▶ _EXCERPTED PASSAGE_
-=-=-

# Data from: Lenzo_et_al_dryad.tar.gz

Description

This dataset contains data and analysis scripts for all figures presented in Lenzo et al. (2025). The study investigates co-infection dynamics between Parastagonospora nodorum and Pyrenophora tritici-repentis, the causal agents of septoria nodorum blotch (SNB) and tan spot (TS) of wheat. Using a novel digital PCR-based quantification method targeting the α-tubulin gene, this work reveals asymmetric priority effects where pathogen arrival order determines infection outcomes and can overcome host resistance. Field surveys revealed up to two in three symptomatic infections involved both pathogens, with controlled experiments demonstrating that P. tritici-repentis establishment facilitates subsequent P. nodorum colonization and breakdown of host resistance, while P. nodorum priority establishment suppresses P. tritici-repentis colonization regardless of host genotype.

File Structure

The repository is organized by figure number, with each directory containing the data and scripts used to generate the corresponding figure(s) in the manuscript:

1_ddPCR_IS (Figure 1)

Digital droplet PCR in silico primer/probe design and validation

- 1C/: BLAST analysis of α-tubulin primers and probes against pan-genomes

  - data/: Pn_aT_detailed_results.csv, Ptr_aT_detailed_results.csv - Standard BLAST tabular format (see NCBI BLAST+ documentation for full column descriptions)

  - scripts/: db.py - BLAST database creation; blastn.py - nucleotide BLAST searches; plot.r - visualization of % identity by region

- 1D/: Cross-reactivity and specificity analysis

  - data/: primer_blast.txt - Raw BLAST output for primer sequences against NCBI RefSeq fungi database (standard BLAST tabular format); probe_blast.txt - Raw BLAST output for probe sequences against NCBI RefSeq fungi database (standard BLAST tabular format); viz_matrix.csv - organism (species name), forward_primer (% identity for forward primer match, 0-100), reverse_primer (% identity for reverse primer match, 0-100), probe_Pn_FAM (% identity for P. nodorum probe, 0-100), probe_Ptr_HEX (% identity for P. tritici-repentis probe, 0-100). Values of 0 indicate no significant match detected

  - scripts/: proccess.py - BLAST filtering and data processing; plot.r - cross-reactivity heatmap generation

2_dPCR_IV (Figure 2)

-=-=-

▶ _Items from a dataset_

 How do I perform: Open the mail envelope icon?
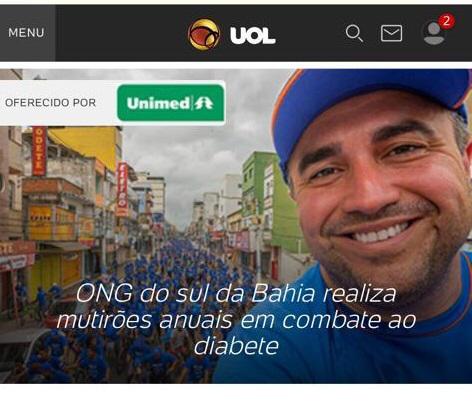point(391,33)
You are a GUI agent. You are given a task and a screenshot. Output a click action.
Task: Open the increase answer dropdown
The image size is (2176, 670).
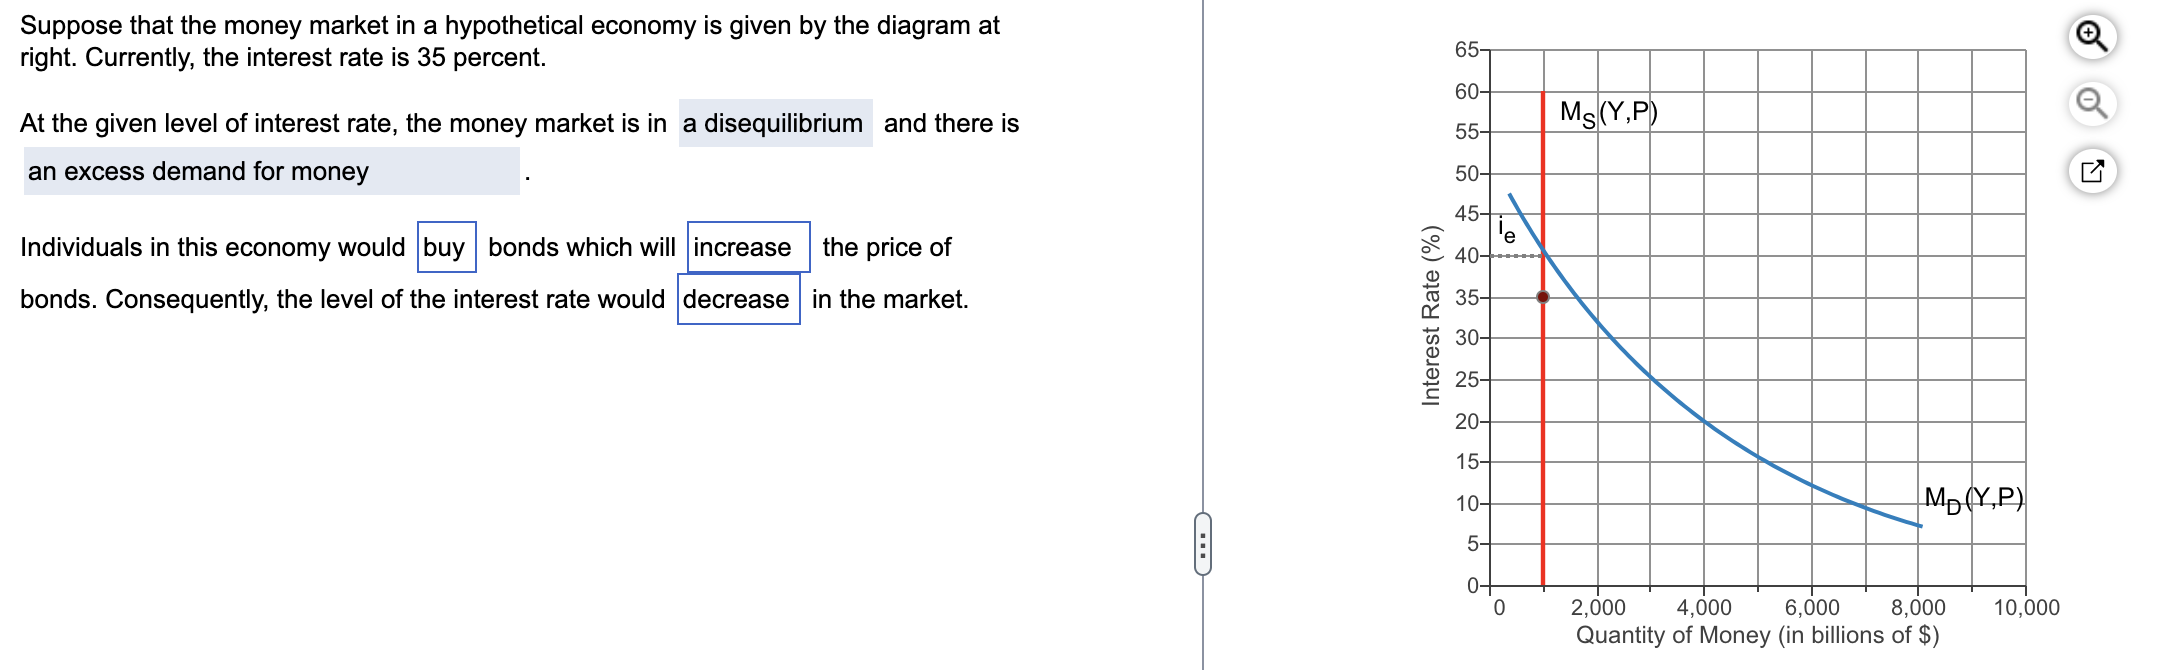746,246
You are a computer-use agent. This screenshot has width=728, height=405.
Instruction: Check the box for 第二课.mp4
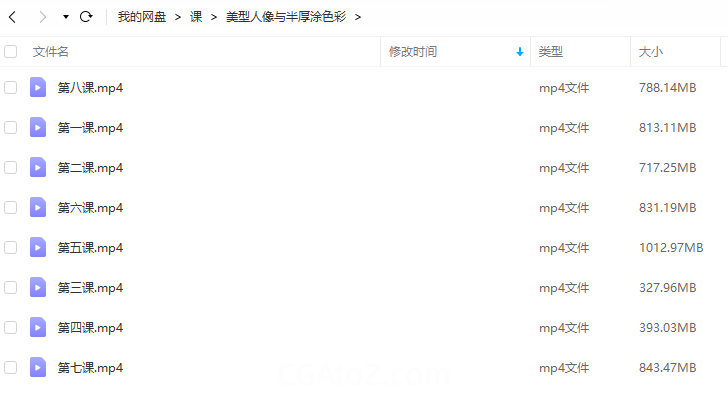[11, 168]
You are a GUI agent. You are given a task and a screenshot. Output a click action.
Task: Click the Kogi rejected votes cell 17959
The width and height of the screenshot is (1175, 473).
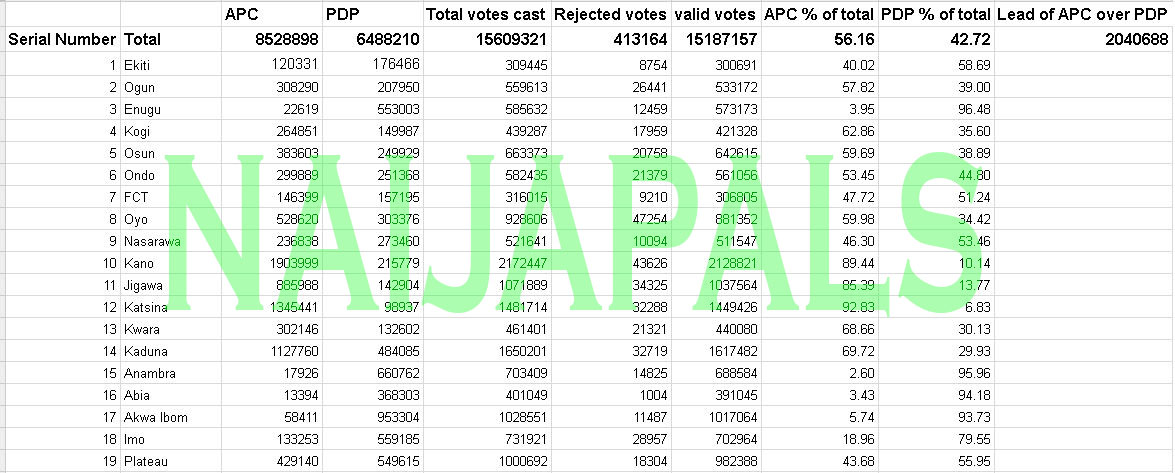tap(610, 131)
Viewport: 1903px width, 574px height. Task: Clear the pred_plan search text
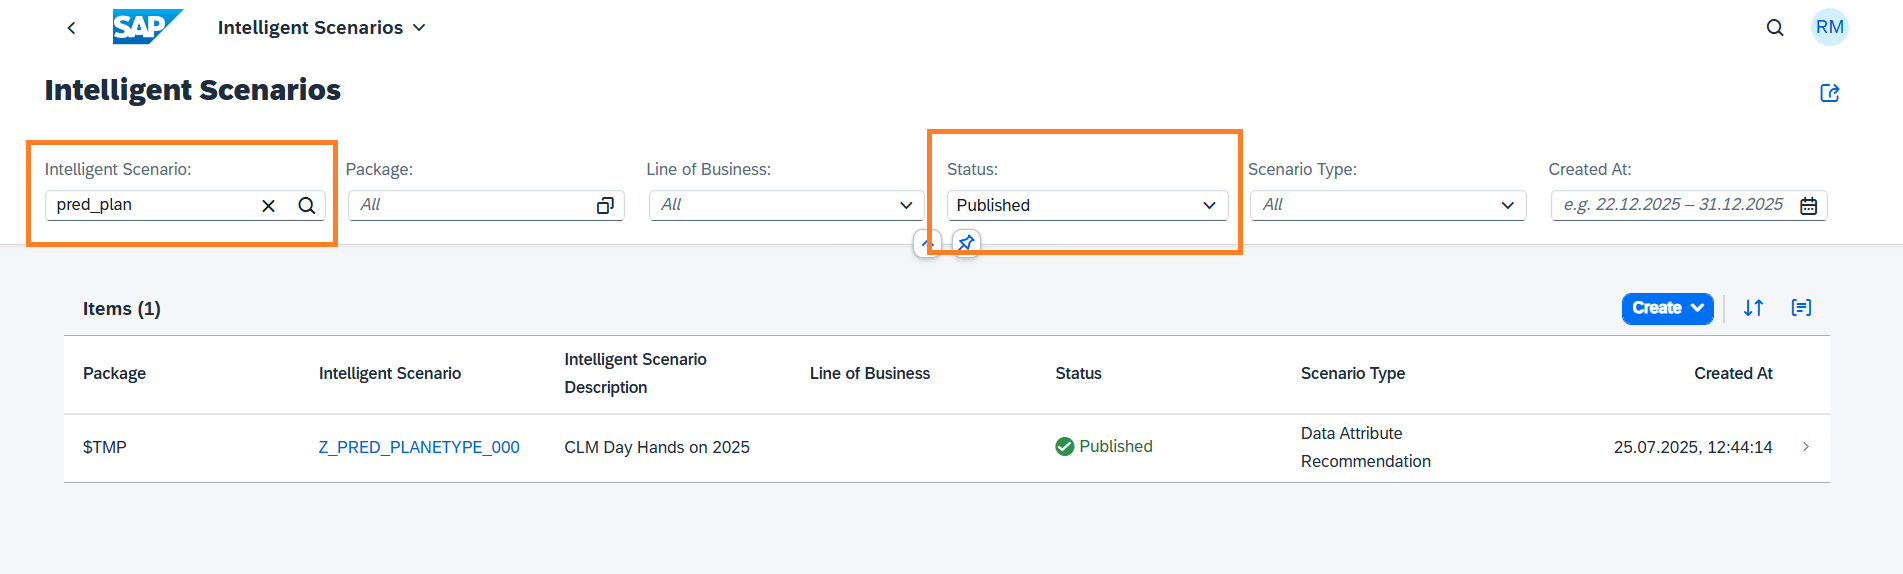pos(268,206)
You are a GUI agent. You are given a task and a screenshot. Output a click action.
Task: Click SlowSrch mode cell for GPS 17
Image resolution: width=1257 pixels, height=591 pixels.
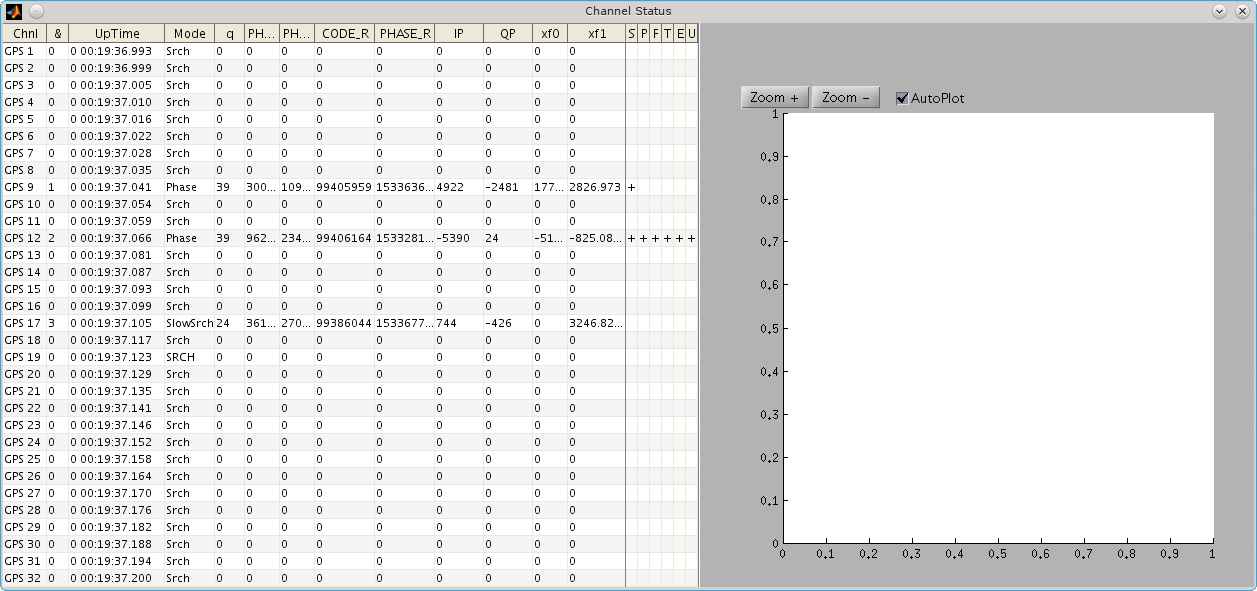189,323
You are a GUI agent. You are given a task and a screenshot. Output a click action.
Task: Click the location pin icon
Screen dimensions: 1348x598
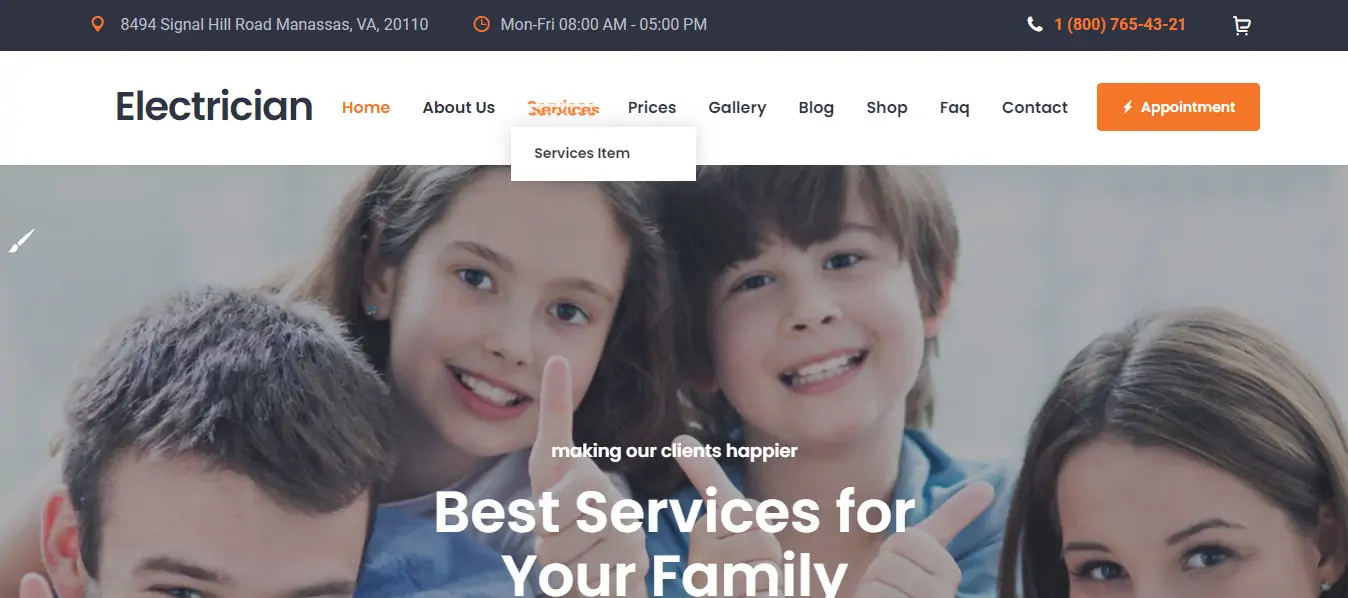coord(97,24)

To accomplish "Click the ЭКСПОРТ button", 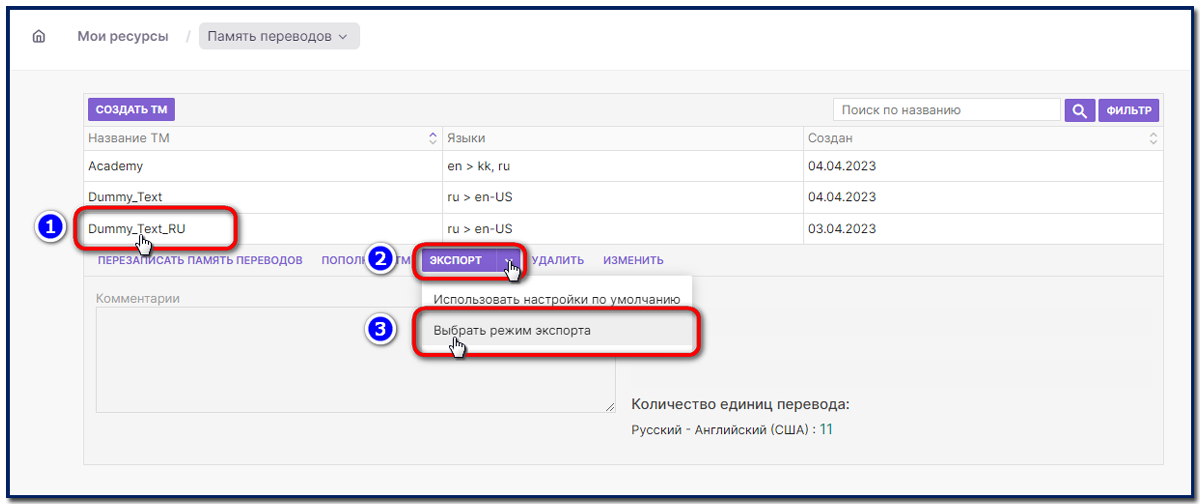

-=-=-

▶ _QUESTIONS TO ANSWER_
a. Translate this sentence from the dataset description into Spanish: "This dataset contains data and analysis scripts for all figures presented in Lenzo et al. (2025)."
b. Repeat the dataset description from "The repository is" up to and including "full column descriptions)", without changing anything.

▶ _ANSWERS PROVIDED_
a. Este conjunto de datos contiene datos y scripts de análisis para todas las figuras presentadas en Lenzo et al. (2025).

b.
The repository is organized by figure number, with each directory containing the data and scripts used to generate the corresponding figure(s) in the manuscript:

1_ddPCR_IS (Figure 1)

Digital droplet PCR in silico primer/probe design and validation

- 1C/: BLAST analysis of α-tubulin primers and probes against pan-genomes

  - data/: Pn_aT_detailed_results.csv, Ptr_aT_detailed_results.csv - Standard BLAST tabular format (see NCBI BLAST+ documentation for full column descriptions)